Non abbiamo mai testimoniato ne osservato, nemmeno tramite i nostri collaboratori che sono nei Centri di detenzione governativi libici ogni giorno, casi di tortura. Anzi, per me è necessario che si possa testimoniare che abbiamo trovato direttori dei centri di grande umanità e coraggio, che cercano di fare del loro meglio in una situazione di per se complessa. Certo, i centri sono luoghi duri e difficili, dove ci si rende conto che ogni migrante ha una storia, un nome, un passato ed un dramma da raccontare; ma ciò non vuol dire che siano oggetto di tortura.

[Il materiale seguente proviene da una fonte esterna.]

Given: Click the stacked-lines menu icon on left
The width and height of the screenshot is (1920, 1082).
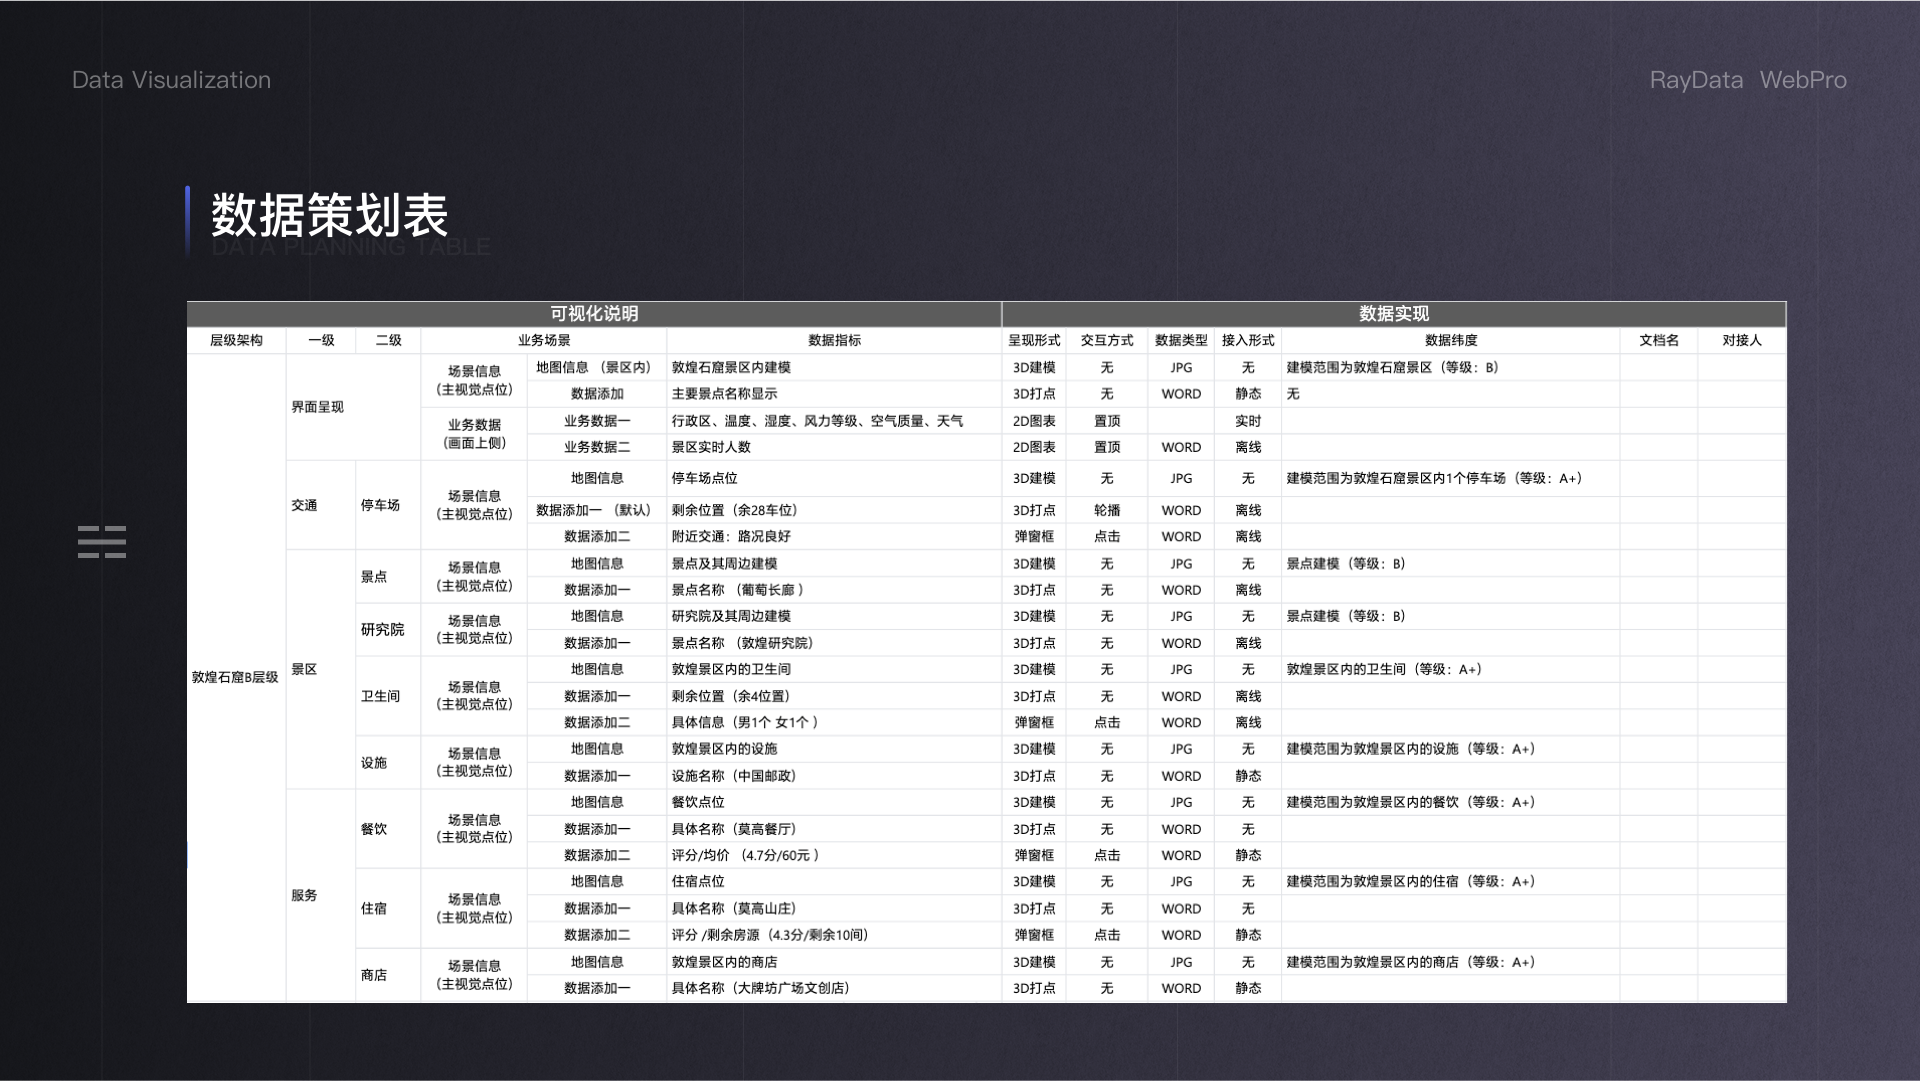Looking at the screenshot, I should (x=102, y=541).
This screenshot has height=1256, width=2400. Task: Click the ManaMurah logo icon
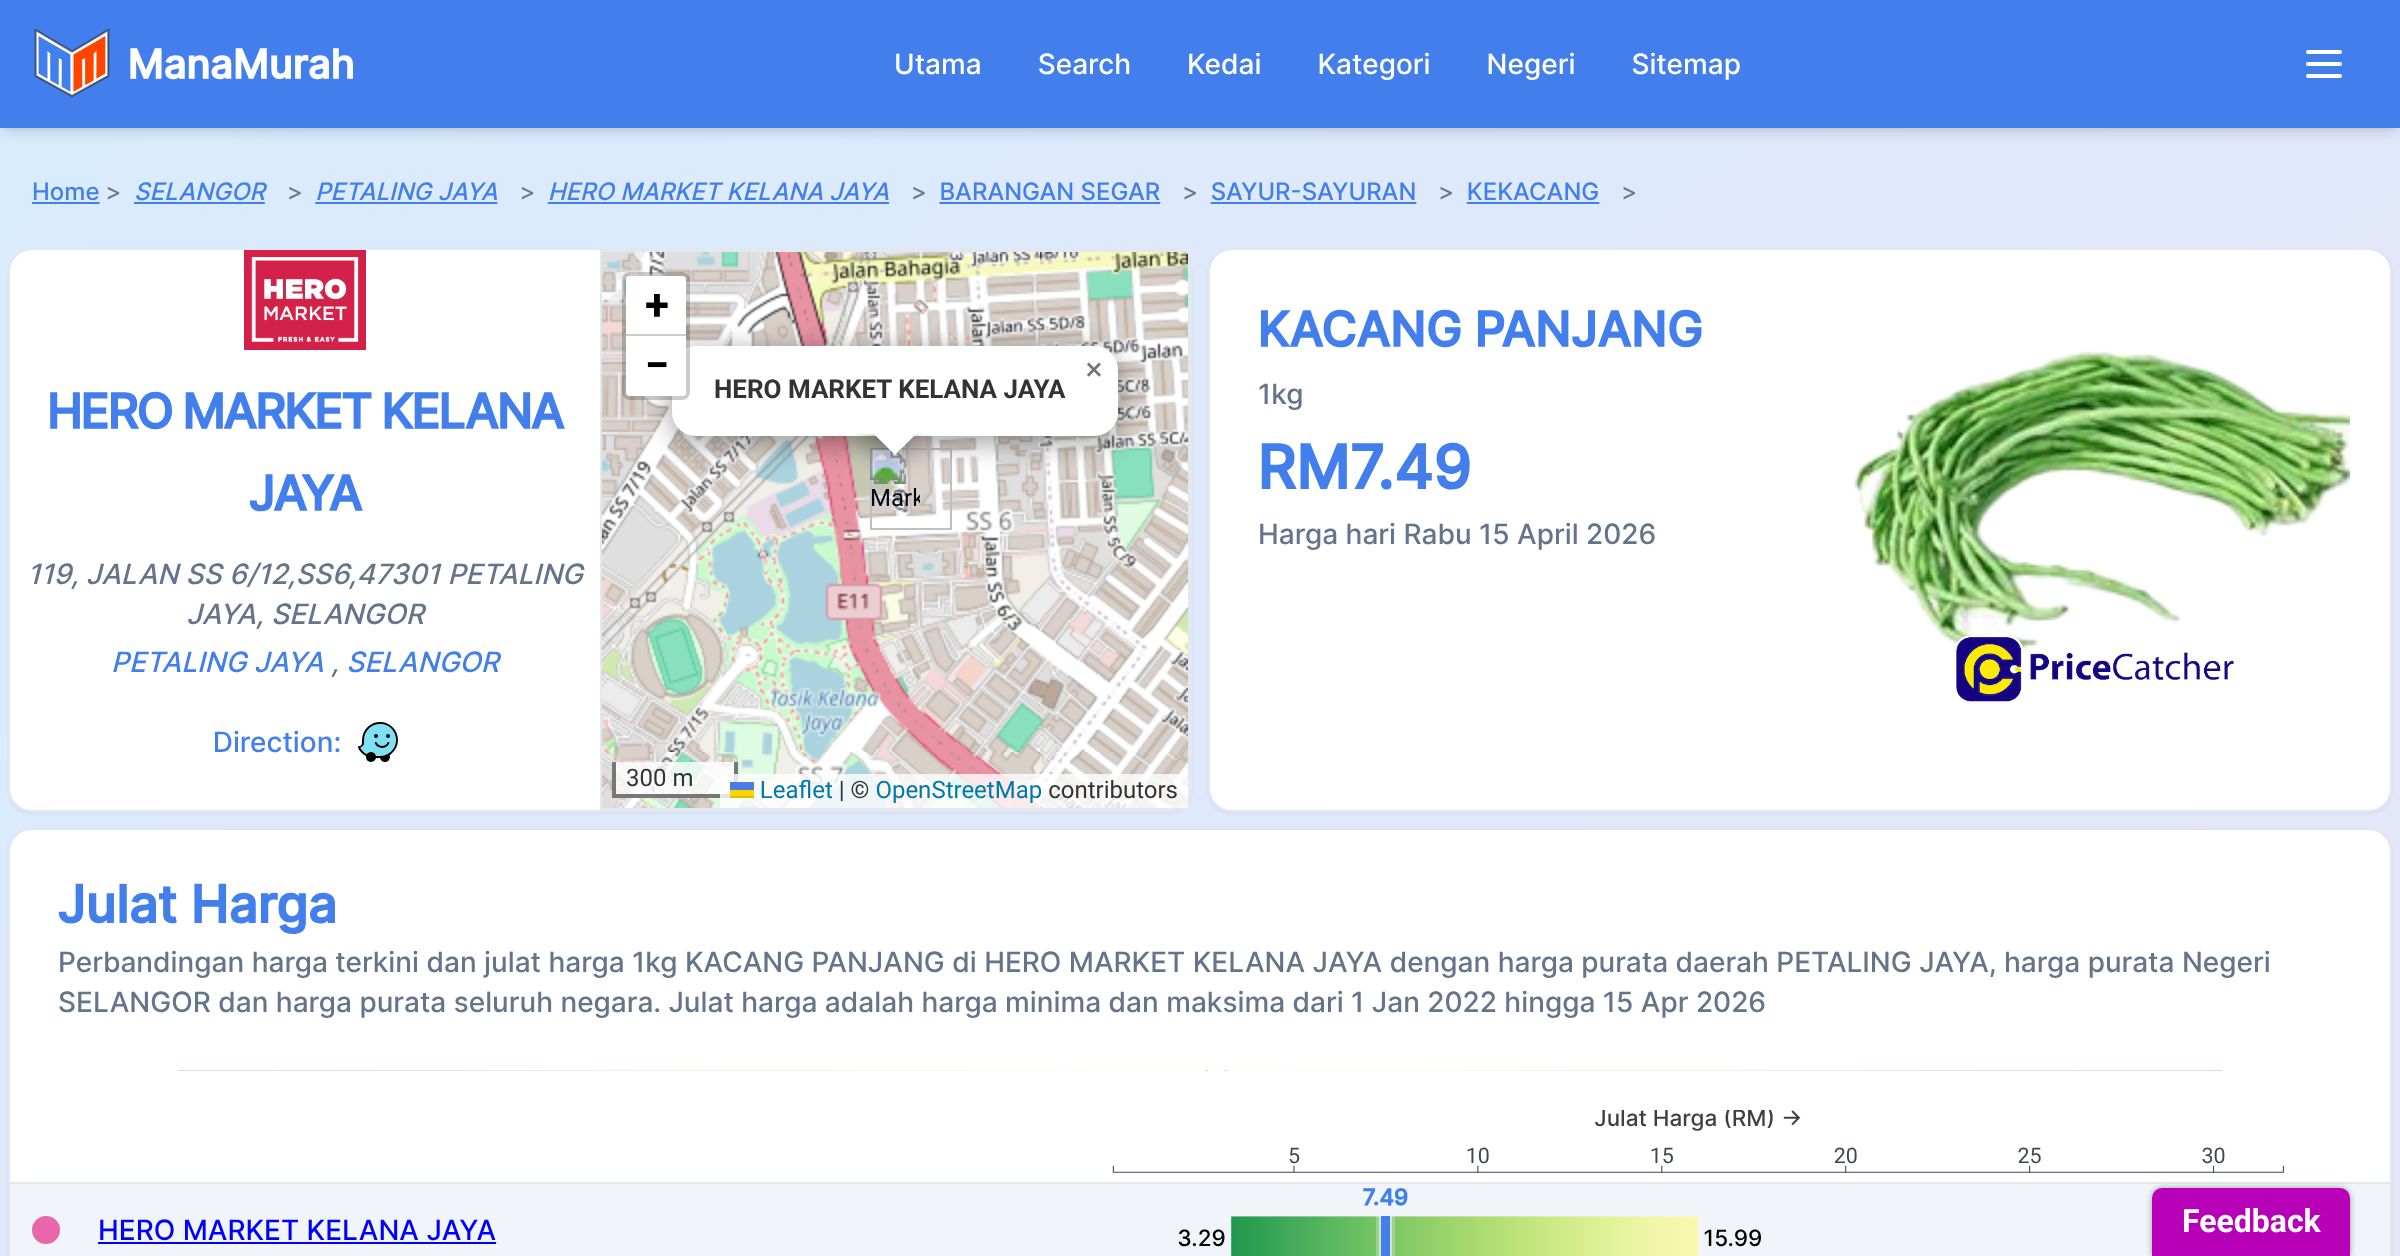coord(71,63)
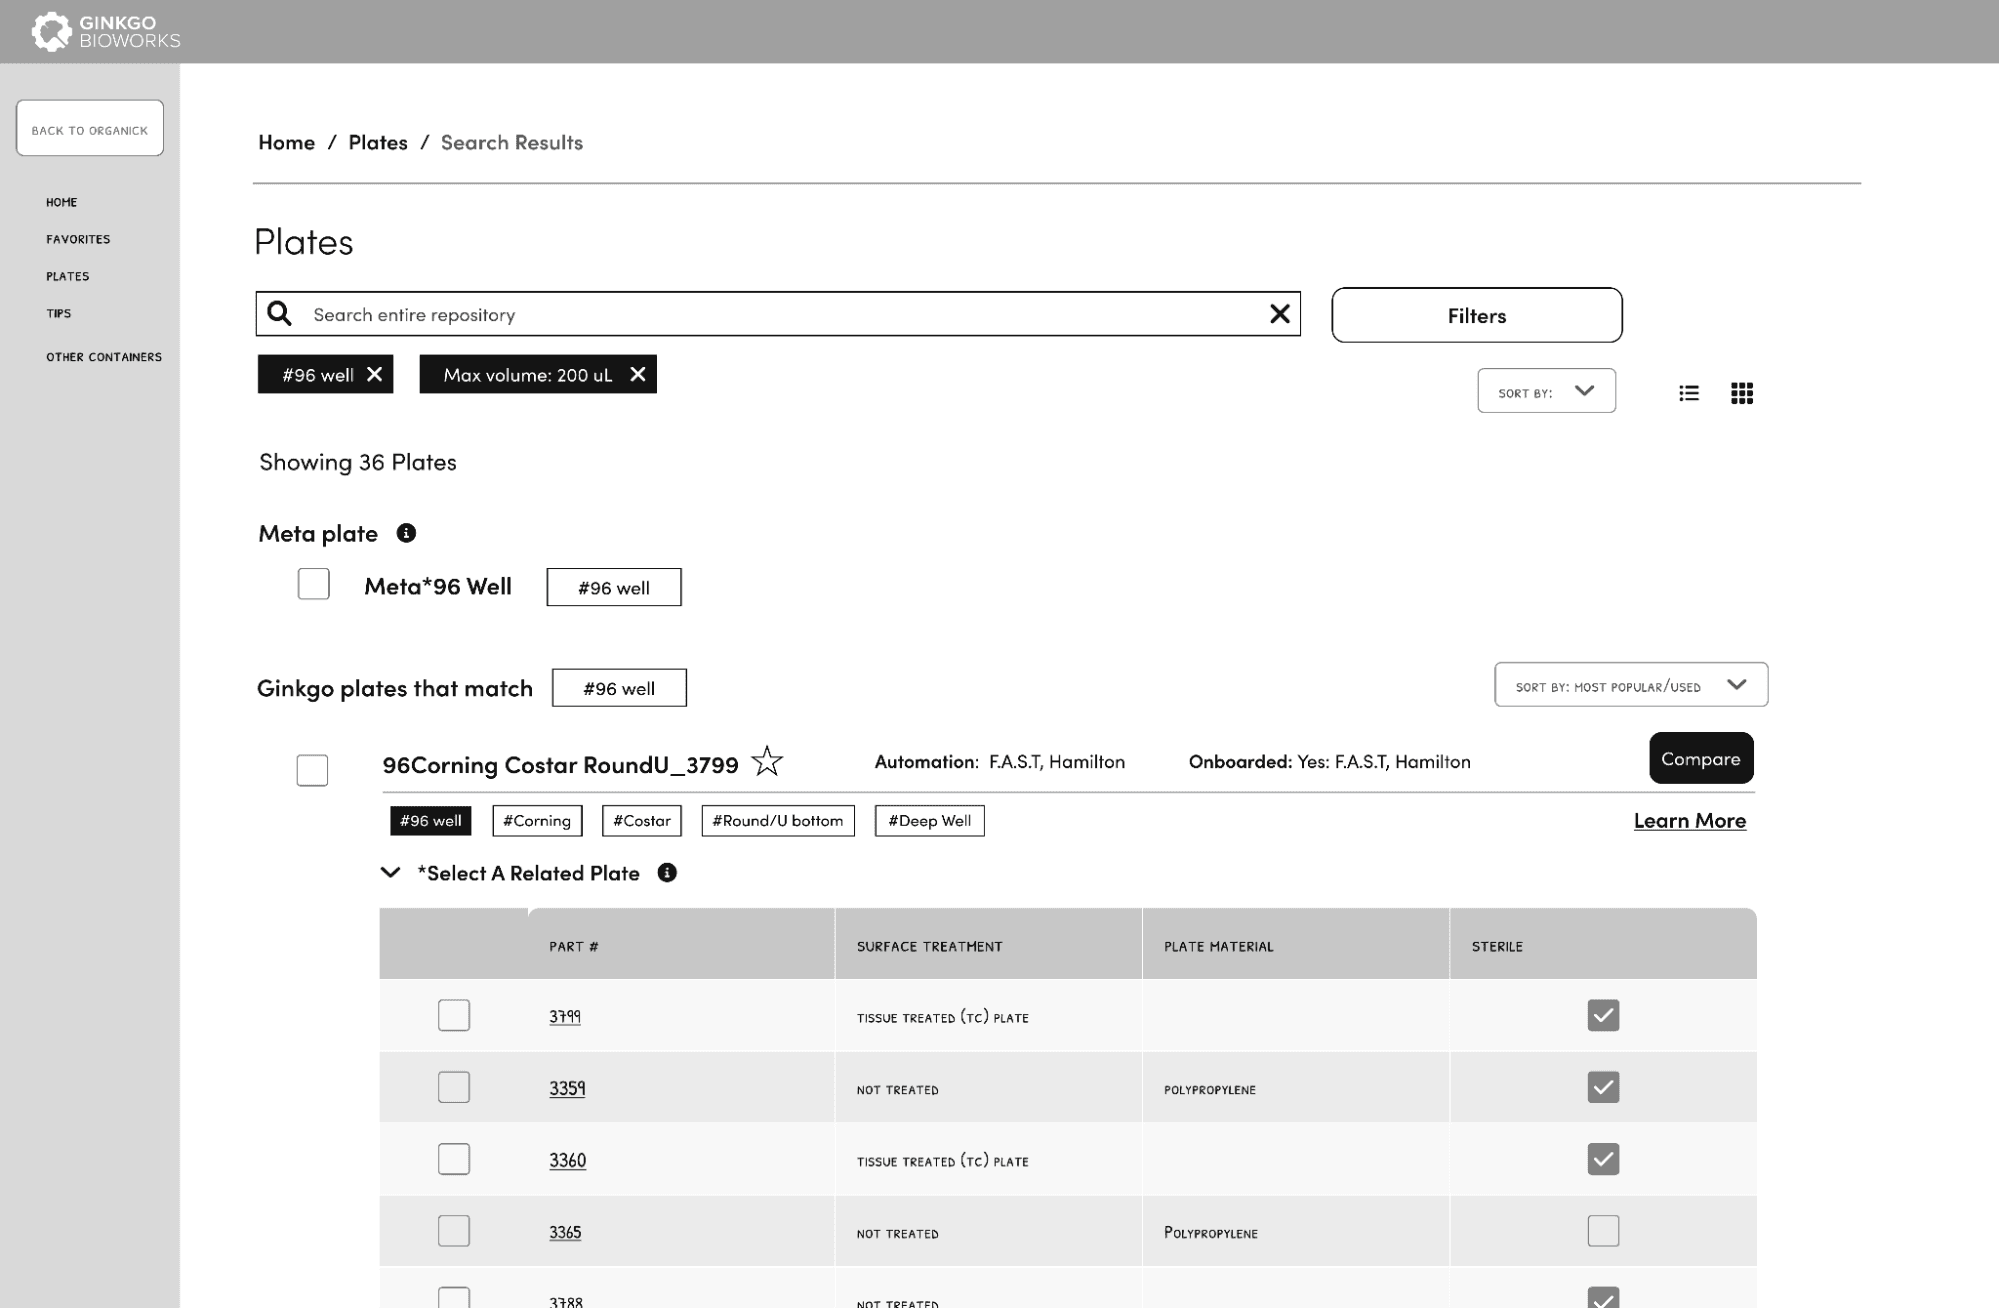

Grazie alla vostra esperienza in contesti internazionali ad elevata problematicità, quali potrebbero essere le iniziative italiane ed europee che potrebbero aiutare ulteriormente Tripoli nella gestione umanitaria dei migranti?
Sicuramente rendere agili e rapidi i processi per rimpatrio dei detenuti, che per una complessa situazione di diritto internazionale, purtroppo ha tempi lunghi per la maggioranza delle nazionalità ospitate. E, inoltre, applicando il concetto della migrazione sostenibile: identificare i casi estremamente vulnerabili che possano essere accettati dagli Stati Europei, e sostenere i migranti detenuti nel difficile rientro a casa. E soprattutto, creare le condizioni, come già sta facendo l’European Trust Fund, per migliorar la vita nei paesi di origine.